PROMPT 1 → In the provisions on withdrawals from the Collection Account, list every kind of proceeds that subclause (ii) names.
PROMPT 2 → Using the provisions on withdrawals from the Collection Account, decide whether each statement agrees with them: (a) The order in which the withdrawal purposes are listed sets their priority. (b) Servicing compensation is paid in accordance with Section 3.15. (c) Reimbursement under subclause (ii) may be drawn from amounts received on any Mortgage Loan. Answer yes or no for each, quoting the deciding words.
PROMPT 3 → Resume the provisions on withdrawals from the Collection Account from the point where they stop.

SUPPLIED PASSAGE →
▬▬▬▬▬▬▬▬▬▬

SECTION 3.08. Permitted Withdrawals from the Collection Account
and
Certificate
Account.
(a) The Servicer may from time to time, make withdrawals from
the Collection Account for the following purposes (the order below
not
constituting an order of priority):
(i) to pay to the Servicer (to the extent not previously
paid to or withheld by the Servicer), as servicing compensation in
accordance
with Section 3.15, that portion of any payment or recovery of
interest on a
Mortgage Loan that equals the Servicing Fee for the period with
respect to which
such interest payment or recovery was made or allocated, and, as
additional
servicing compensation, those other amounts set forth in Section
3.15;
(ii) to reimburse the Servicer for Advances made by it
(or to reimburse the Advance Financing Person for Advances made by
it) with
respect to the Mortgage Loans, such right of reimbursement pursuant
to this
subclause (ii) being limited to amounts received on particular
Mortgage Loan(s)
(including, for this purpose, Condemnation Proceeds, Insurance
Proceeds,
Liquidation Proceeds) that represent late recoveries of payments of
principal
and/or interest on such particular Mortgage Loan(s) in respect of
which any such
Advance was made;
(iii) to reimburse the Servicer for any Non-Recoverable
Advance previously made and any Non-Recoverable Servicing Advances
previously
made to the extent that, in the case of Non-Recoverable Servicing
Advances,
reimbursement therefor constitutes "unanticipated expenses" within
the meaning
of Treasury Regulation Section 1.860G-1(b)(3)(ii);
(iv)

▬▬▬▬▬▬▬▬▬▬

PROVIDED MATERIAL →
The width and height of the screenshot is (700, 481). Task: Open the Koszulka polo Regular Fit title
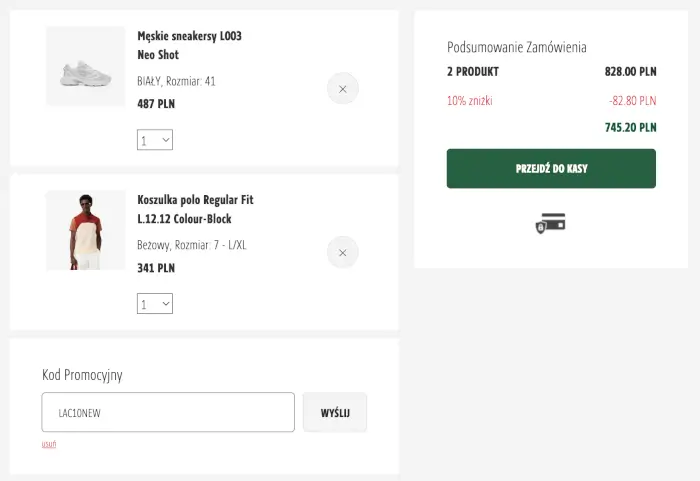click(x=195, y=209)
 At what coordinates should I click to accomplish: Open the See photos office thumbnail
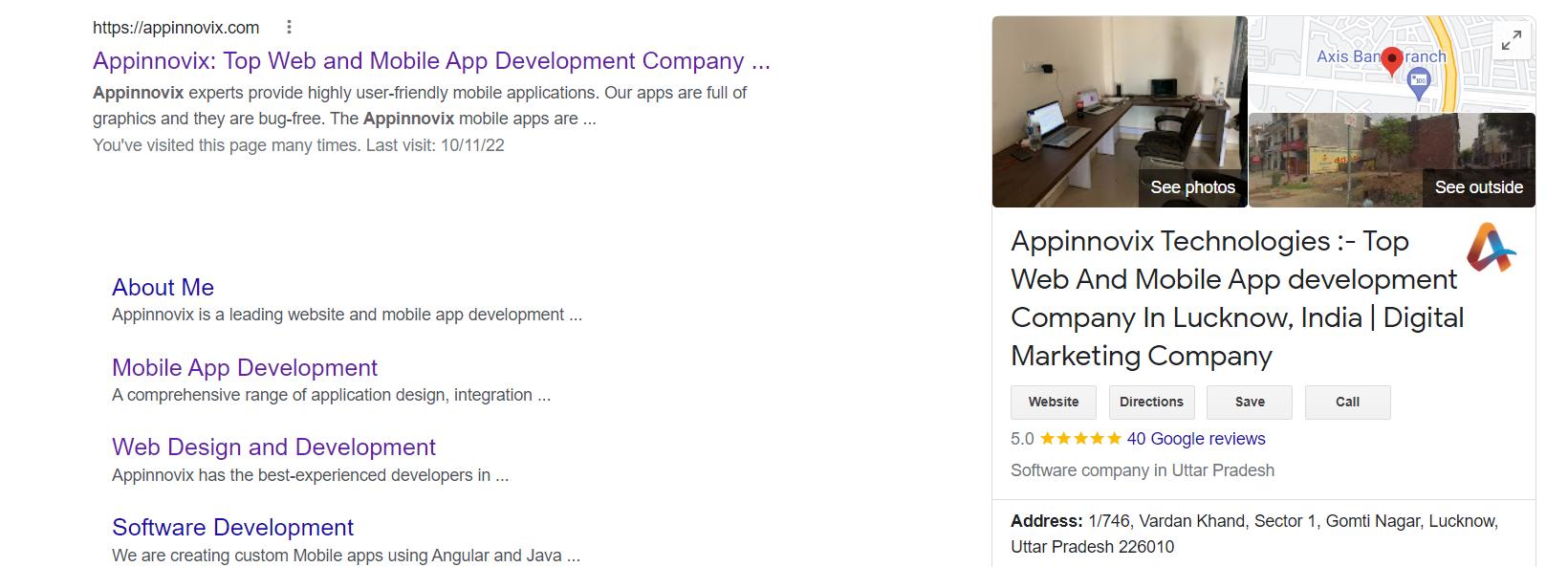tap(1120, 112)
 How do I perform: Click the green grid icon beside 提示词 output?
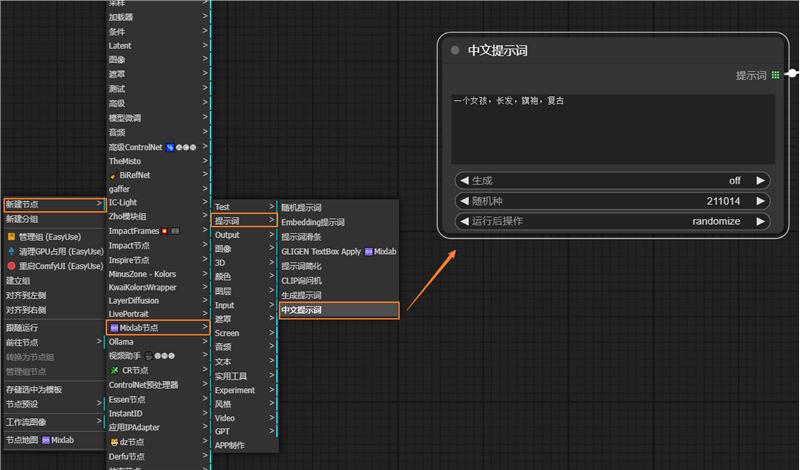click(x=775, y=75)
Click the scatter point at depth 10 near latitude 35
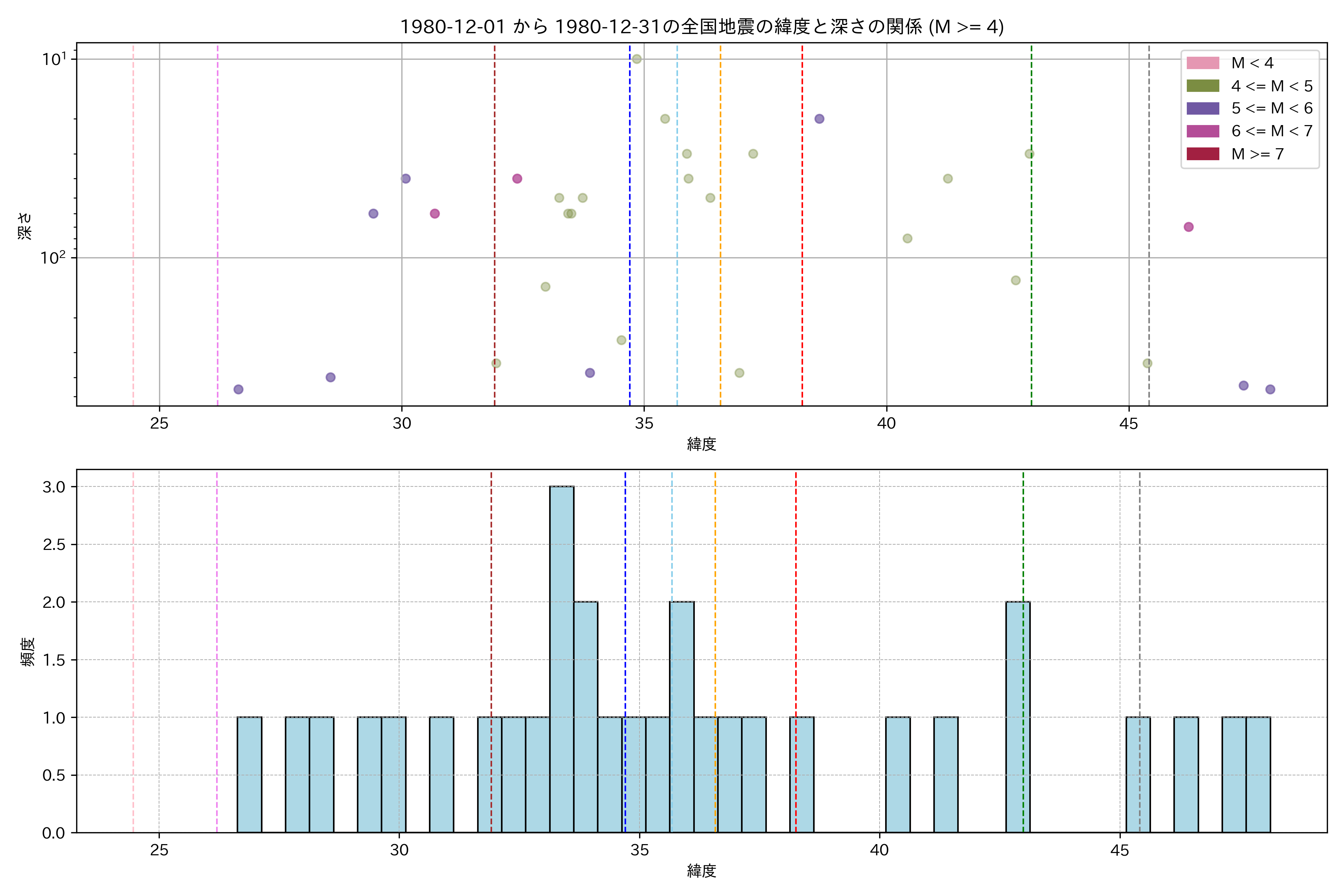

▬▬▬▬▬▬▬▬▬▬

TASK OUTPUT 1 → Condemnation Proceeds, Insurance Proceeds, Liquidation Proceeds

TASK OUTPUT 2 →
(a) No: "the order below not constituting an order of priority"
(b) Yes: "as servicing compensation in accordance with Section 3.15"
(c) No: "being limited to amounts received on particular Mortgage Loan(s)"

TASK OUTPUT 3 →
to pay to the Servicer earnings on or investment
income with respect to funds in or credited to the Collection
Account;
(v) to reimburse the Servicer from Insurance Proceeds
for Insured Expenses covered by the related Insurance Policy;
(vi) to pay the Servicer any unpaid Servicing Fees and
to reimburse it for any unreimbursed Servicing Advances (to the
extent that
reimbursement for Servicing Advances would constitute an
"unanticipated expense"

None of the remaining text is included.